| What is required |
Retype each line exactly as it stands, beginning at the first line of the material and finishing with the line that contains "Given: Open the help question mark icon".

| Exercise data |

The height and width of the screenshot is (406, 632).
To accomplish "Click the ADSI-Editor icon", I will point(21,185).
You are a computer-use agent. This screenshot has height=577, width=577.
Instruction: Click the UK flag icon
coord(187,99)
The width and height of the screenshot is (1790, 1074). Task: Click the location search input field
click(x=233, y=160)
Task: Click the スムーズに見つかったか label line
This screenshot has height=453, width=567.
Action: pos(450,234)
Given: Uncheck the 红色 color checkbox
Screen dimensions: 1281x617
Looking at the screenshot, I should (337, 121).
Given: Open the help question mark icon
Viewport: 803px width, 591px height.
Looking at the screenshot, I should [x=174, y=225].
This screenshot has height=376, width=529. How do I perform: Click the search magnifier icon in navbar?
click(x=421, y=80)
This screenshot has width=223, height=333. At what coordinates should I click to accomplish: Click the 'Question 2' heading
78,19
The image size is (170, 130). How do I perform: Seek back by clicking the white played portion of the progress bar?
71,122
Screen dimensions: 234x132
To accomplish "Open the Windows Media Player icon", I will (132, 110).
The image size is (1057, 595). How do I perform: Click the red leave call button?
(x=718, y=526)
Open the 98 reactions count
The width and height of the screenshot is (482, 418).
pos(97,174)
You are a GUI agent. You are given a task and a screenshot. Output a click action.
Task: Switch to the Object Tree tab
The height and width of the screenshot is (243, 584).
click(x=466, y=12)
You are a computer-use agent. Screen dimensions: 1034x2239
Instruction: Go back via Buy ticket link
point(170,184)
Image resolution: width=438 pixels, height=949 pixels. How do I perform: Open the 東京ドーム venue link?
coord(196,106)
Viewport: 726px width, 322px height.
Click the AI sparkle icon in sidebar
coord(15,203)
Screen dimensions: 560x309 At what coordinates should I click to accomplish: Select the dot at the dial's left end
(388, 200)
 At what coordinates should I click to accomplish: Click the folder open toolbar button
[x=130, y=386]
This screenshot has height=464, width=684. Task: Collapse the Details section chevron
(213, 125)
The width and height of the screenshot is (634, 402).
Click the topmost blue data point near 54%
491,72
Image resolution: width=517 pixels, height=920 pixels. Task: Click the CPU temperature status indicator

| Output for this task |
The height and width of the screenshot is (406, 632).
To accomplish "Click the ADSI-Editor icon", I will point(21,185).
You are a computer-use agent. This screenshot has height=577, width=577.
Instruction: Click the UK flag icon
coord(187,99)
The width and height of the screenshot is (1790, 1074). Task: Click the location search input field
click(x=233, y=160)
Task: Click the スムーズに見つかったか label line
This screenshot has height=453, width=567.
Action: pos(450,234)
Given: Uncheck the 红色 color checkbox
Screen dimensions: 1281x617
Looking at the screenshot, I should (337, 121).
Given: Open the help question mark icon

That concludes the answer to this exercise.